Keyakinan polisi makin kuat setelah ditemukan korban kedelapan, Kasikin. Polisi lantas menangkapi sejumlah lelaki yang diduga kerap mencabuli anak jalanan. Salah satu pemulung yang ditangkap bernama Babe alias Baekuni.

Babe memberi informasi sempat bertemu dengan Kasikin sebelum tewas. Saat itu, Kasikin sedang bersama Robot Gedek, pemulung yang mendiami gubuk di kawasan Senen. Polisi lantas melacak Robot Gedek, tapi ia sudah meninggalkan gubuknya.

Robot Gedek rupanya mudik ke kampung halamannya di Desa Ketendan, Batang, Jawa Tengah. Setelah melakukan penyisiran beberapa hari, polisi dari Polres Jakarta Pusat akhirnya menangkap Robot Gedek, yang sedang mengemis di Stasiun Kereta Api Tegal, 27 Juli 1996.

Melihat sosok pria bernama asli Siswanto itu, polisi sempat meragukannya sebagai pembunuh. Posturnya pendek, kurus, dan sedikit bungkuk. Bila berjalan, kakinya terlihat pincang sebelah. Kepalanya sering menggeleng tanpa sebab, sehingga ia dipanggil Robot Gedek.

Tapi polisi langsung tercengang saat mendengar pengakuan Robot Gedek. Ia mengakui telah menyodomi 12 anak jalanan. Setelah disodomi, bocah-bocah itu dibunuh dan dimutilasi untuk menghilangkan jejak. Perbuatan biadab itu dilakukan di Jakarta, Pekalongan, dan Kroya.

Dari 12 korban, mayat delapan di antaranya ditemukan dan sisanya tak terlacak. “Sperma Robot Gedek ditemukan di TKP (tempat kejadian perkara), sidik jari Robot Gedek teridentifikasi pada pisau cutter yang tertinggal di TKP,” kata Kepala Polwiltabes Semarang Kombes Edward Syah Pernong kepada detikcom, 8 Februari 2010.

Robot Gedek dan bonekanya
Foto: dok. detikcom

Saat menyelidiki dan menyidik kasus Robot Gedek, Edward menjabat Kepala Satuan Reserse Kriminal Polres Jakarta Pusat pada 1996-1997. Ia mengaku menggunakan pembuktian lapangan untuk membuktikan Robot Gedek sebagai pelaku pembunuhan anak jalanan itu.

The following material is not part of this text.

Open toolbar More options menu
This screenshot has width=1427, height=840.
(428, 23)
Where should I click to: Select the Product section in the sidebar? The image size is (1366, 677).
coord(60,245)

Beberapa barang korban ditemukan pada Robot Gedek. Begitu juga saat rekonstruksi, Robot Gedek mengaku membunuh di bawah sebuah pohon besar. Polisi pun mencari lokasi yang disebutkan pelaku dan menemukan pohon besar yang dimaksudkannya itu. “Jadi Robot Gedek itu A1 dan 100 persen sebagai pelaku pidana yang dipersangkakan,” kata Edward.

Robot Gedek mencabuli dan membunuh anak jalanan karena merasakan nafsu dan sensasi tersendiri. Saat membunuh dan memutilasi korbannya, ia merasa seperti sedang memotong ayam. Ia juga meminum darah para korban karena merasa tubuhnya segar kembali setelah itu.

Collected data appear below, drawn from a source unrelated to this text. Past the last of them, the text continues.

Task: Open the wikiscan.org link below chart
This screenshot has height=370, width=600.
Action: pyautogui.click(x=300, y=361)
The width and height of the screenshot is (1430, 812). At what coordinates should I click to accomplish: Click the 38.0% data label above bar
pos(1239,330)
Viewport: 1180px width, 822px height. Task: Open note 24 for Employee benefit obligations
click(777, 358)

“Setelah itu, wis, pokoknya lega saja. Terus kepengin lagi,” ucap Robot Gedek seperti dikutip dari laporan majalah Gatra berjudul ‘Awas, Pemangsa Bocah’ (2010). 

Pengungkapan kasus tersebut menggemparkan masyarakat. Nama Robot Gedek menjadi beken di seantero negeri. Namanya sering dipakai oran tua untuk menakut-nakuti anaknya yang ingin bermain pada malam hari.

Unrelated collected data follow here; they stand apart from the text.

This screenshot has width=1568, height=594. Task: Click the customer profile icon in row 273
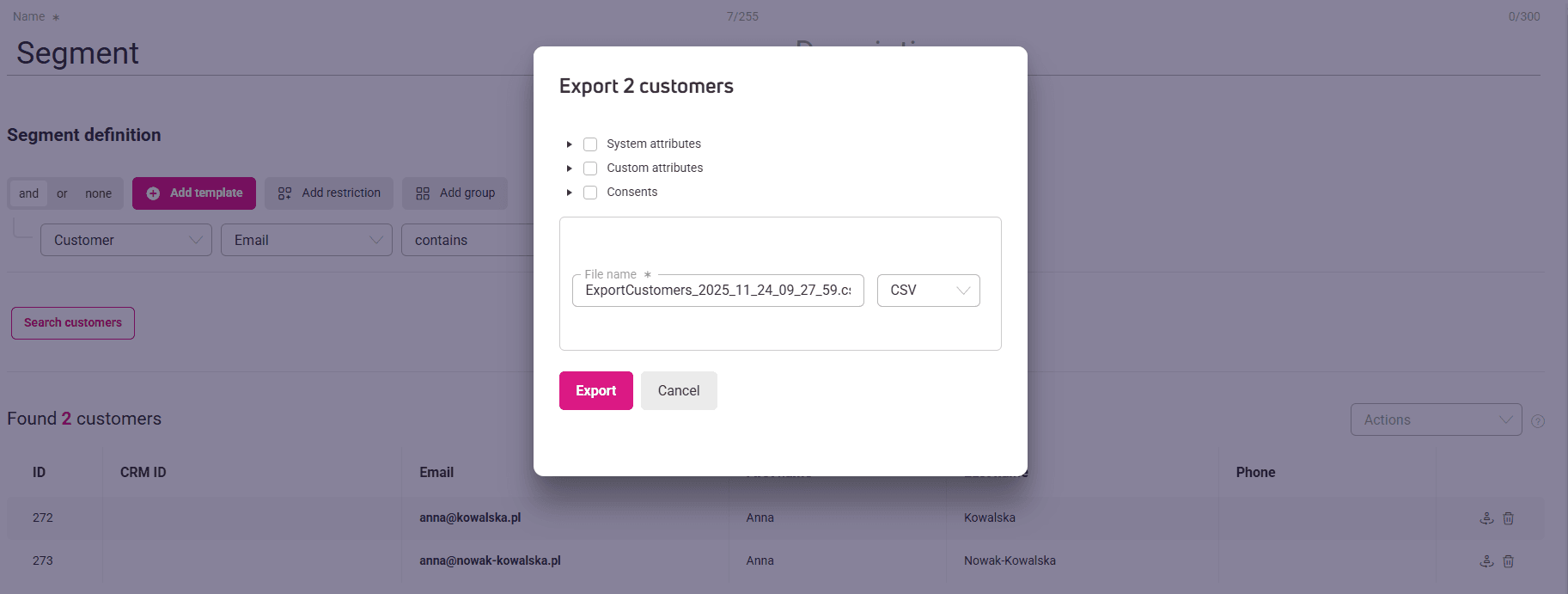pos(1486,561)

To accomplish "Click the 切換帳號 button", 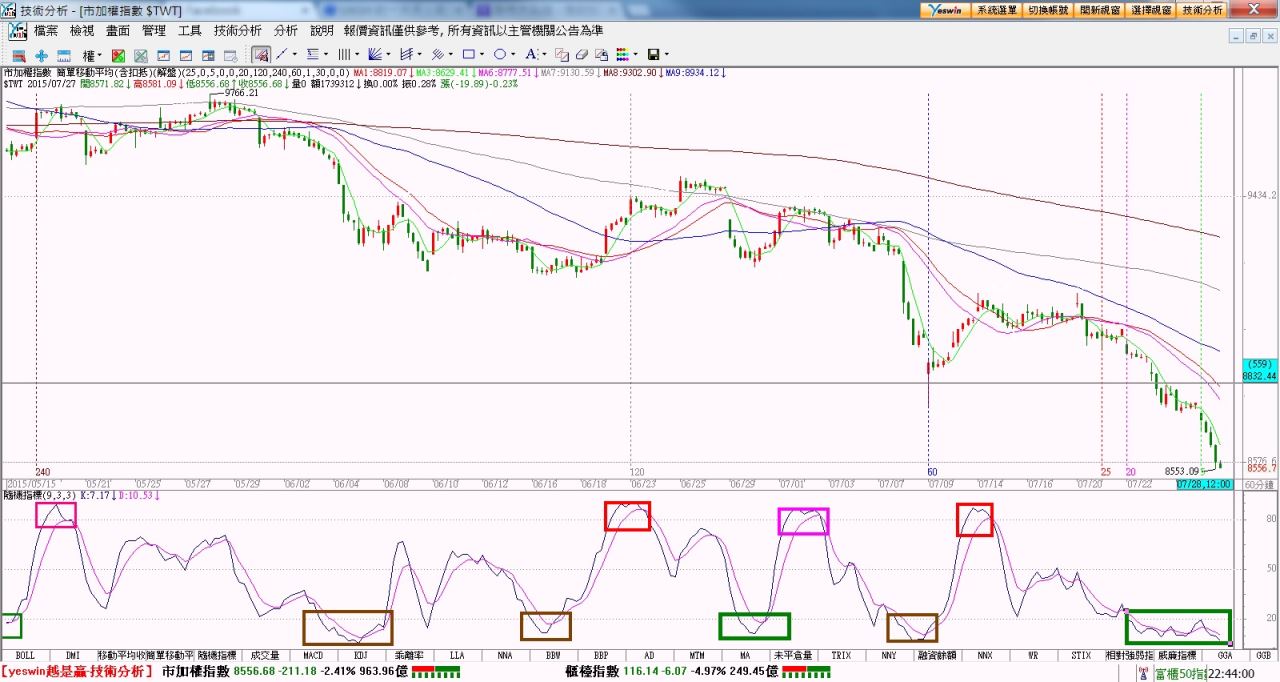I will click(1048, 9).
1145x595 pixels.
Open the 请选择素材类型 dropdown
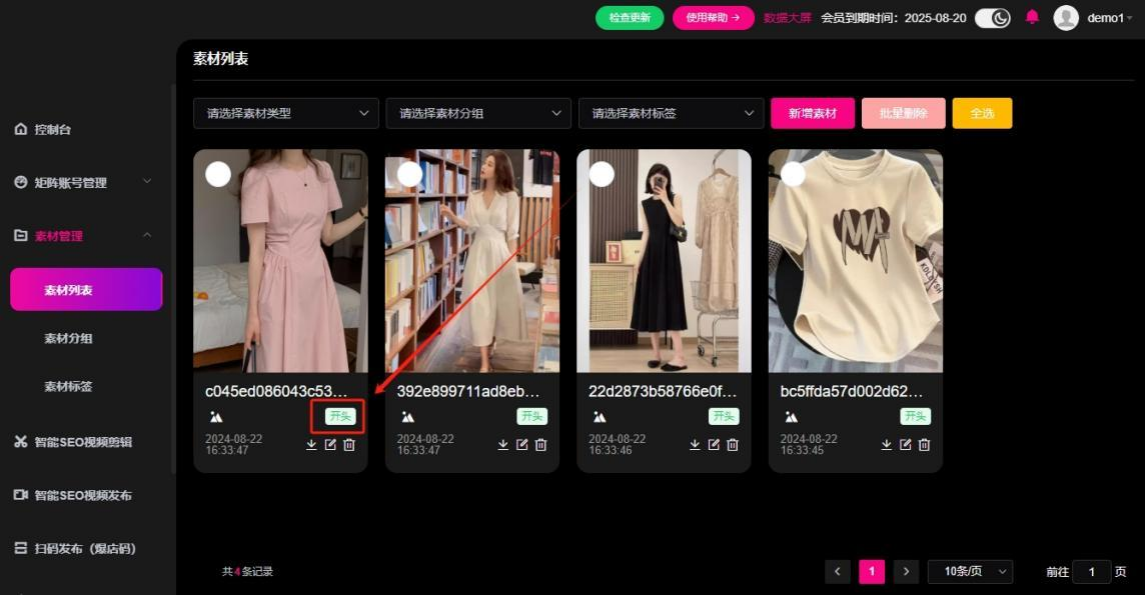[286, 113]
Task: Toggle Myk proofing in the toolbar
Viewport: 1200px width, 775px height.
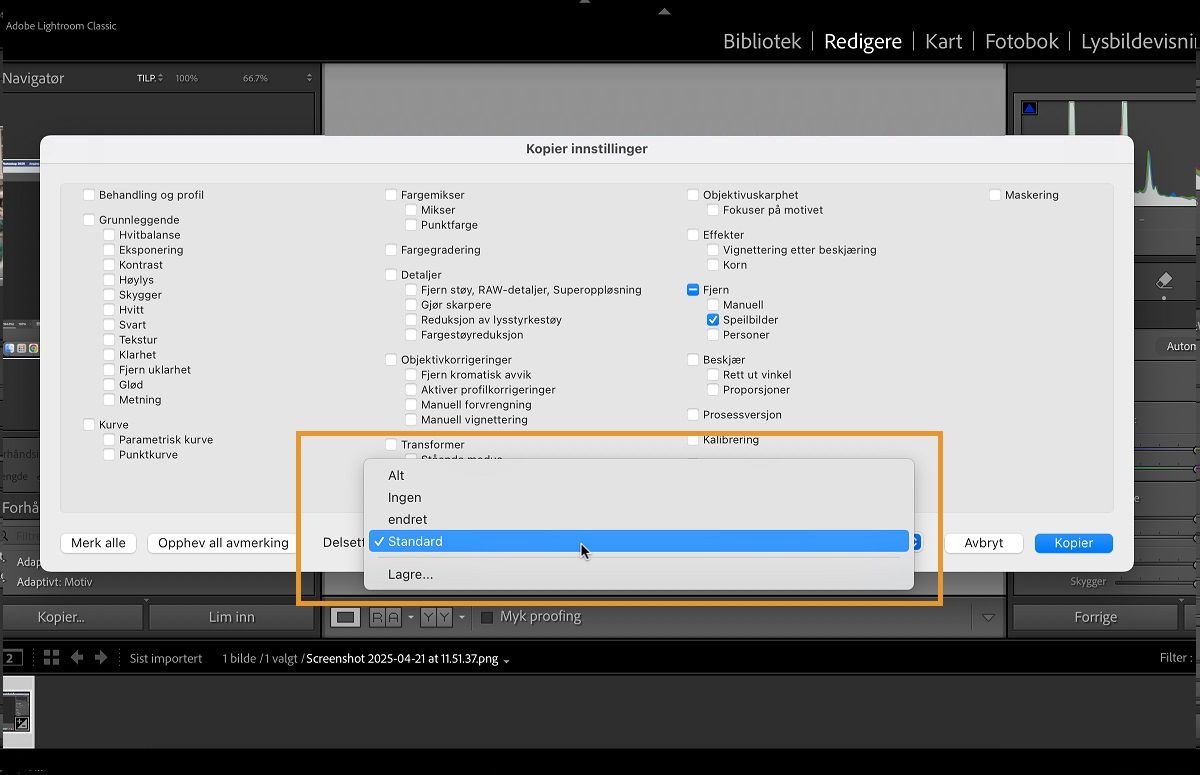Action: (x=487, y=617)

Robot Gedek divonis hukuman mati oleh Pengadilan Negeri Jakarta Pusat pada 21 Mei 1997. Mendengar hukuman itu, hati Robot Gedek pun gentar. “Saya takut mati,” ucapnya. Pengumpul barang bekas itu dijebloskan ke Lembaga Pemasyarakatan Cipinang di Jakarta Timur sebelum dipindahkan ke LP Batu di Pulau Nusakambangan, Cilacap, Jawa Tengah, pada 1999.

Baekuni alias Babe
Foto: dok. detikcom

Robot Gedek melalui kuasa hukumnya Febri Firnansyah sempat mengajukan permohonan banding ke Pengadilan Tinggi DKI Jakarta hingga kasasi ke Mahkamah Agung. Namun upaya lolos dari regu tembak pupus setelah MA menolak kasasinya. Hampir 10 tahun Robot Gedek menunggu waktu eksekusi mati.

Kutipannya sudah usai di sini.